A coalition of industry associations has raised serious alarms concerning the increasing prevalence of state-run Producer Responsibility Organisations (PROs) within the European Union’s Extended Producer Responsibility (EPR) frameworks.
This trend, noted in several EU Member States, jeopardizes the core principles of EPR systems, essential for the region’s circular economy, the coalition warns.
Groups such as E-commerce Europe, EURATEX, and the Global Fashion Agenda assert that it is crucial for EPR systems to remain driven by producers, promoting transparency and accountability as outlined in Article 8a of the Waste Framework Directive.
They emphasize that harmonization throughout the EU is vital for a functional Single Market and for minimizing administrative burdens.
In addition, establishing clear distinctions between the roles of regulators, supervisors, and operators is critical to avoid conflicts of interest and ensure sound governance.
The industry has sounded the alarm over recent moves to assign PRO responsibilities to state-owned or controlled entities. These models, observed in waste management sectors such as packaging and batteries, pose a risk of undermining the fundamental governance principles of EPR if the roles are not clearly defined.

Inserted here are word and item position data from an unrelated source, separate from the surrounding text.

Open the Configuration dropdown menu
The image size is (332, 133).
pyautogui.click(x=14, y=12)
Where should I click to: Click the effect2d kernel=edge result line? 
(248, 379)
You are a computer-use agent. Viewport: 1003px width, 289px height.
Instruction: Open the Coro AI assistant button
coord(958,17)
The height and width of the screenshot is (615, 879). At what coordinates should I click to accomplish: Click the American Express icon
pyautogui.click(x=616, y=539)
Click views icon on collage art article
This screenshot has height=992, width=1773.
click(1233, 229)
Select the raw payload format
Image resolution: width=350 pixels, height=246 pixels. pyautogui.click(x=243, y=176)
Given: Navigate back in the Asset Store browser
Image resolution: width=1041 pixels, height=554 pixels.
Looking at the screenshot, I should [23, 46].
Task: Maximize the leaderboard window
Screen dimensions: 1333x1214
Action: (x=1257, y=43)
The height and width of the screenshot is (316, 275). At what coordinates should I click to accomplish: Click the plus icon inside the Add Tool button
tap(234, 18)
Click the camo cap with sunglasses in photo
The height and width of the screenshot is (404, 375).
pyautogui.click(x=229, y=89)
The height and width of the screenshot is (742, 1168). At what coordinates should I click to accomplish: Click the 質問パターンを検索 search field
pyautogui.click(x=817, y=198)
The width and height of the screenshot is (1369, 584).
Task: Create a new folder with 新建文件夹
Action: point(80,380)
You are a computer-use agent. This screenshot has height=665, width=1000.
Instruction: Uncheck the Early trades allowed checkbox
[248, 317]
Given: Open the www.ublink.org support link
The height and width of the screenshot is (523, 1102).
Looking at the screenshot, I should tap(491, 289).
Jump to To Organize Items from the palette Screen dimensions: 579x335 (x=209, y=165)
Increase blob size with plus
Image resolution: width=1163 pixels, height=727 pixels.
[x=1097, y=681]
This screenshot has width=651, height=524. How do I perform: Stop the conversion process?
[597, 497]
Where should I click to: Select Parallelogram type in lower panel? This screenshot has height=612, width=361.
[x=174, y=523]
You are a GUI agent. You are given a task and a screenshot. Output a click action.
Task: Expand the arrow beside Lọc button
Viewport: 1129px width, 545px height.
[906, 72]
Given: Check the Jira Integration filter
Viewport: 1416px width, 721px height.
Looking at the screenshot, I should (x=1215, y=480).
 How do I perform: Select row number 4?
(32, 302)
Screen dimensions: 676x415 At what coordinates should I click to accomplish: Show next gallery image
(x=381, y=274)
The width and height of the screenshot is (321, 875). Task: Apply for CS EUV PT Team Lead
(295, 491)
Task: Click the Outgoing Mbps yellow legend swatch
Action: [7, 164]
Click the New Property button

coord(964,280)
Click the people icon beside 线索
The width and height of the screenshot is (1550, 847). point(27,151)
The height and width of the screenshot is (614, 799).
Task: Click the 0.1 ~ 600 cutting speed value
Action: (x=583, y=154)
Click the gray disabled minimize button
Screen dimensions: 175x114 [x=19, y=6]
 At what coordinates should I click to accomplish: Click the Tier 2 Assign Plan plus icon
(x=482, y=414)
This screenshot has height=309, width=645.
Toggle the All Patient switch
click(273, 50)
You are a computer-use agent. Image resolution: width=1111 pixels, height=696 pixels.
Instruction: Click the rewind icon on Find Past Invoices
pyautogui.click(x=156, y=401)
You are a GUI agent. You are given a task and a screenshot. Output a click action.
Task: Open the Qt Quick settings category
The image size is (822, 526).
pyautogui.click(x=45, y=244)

Concerns arise when the state adopts multiple roles, acting as regulator, supervisor, and operator, as this could diminish transparency, hinder accountability, and lead to the inappropriate use of EPR funds as general revenue instead of earmarked funding for targeted initiatives.
The coalition reiterates the importance of clear boundaries among regulators, supervisors, and operators. The emergence of state-run Producer Responsibility Organisations in the EU has the potential to impact the overall effectiveness and efficiency of EPR systems, prompting the industry to call for vigilance and coherent regulation.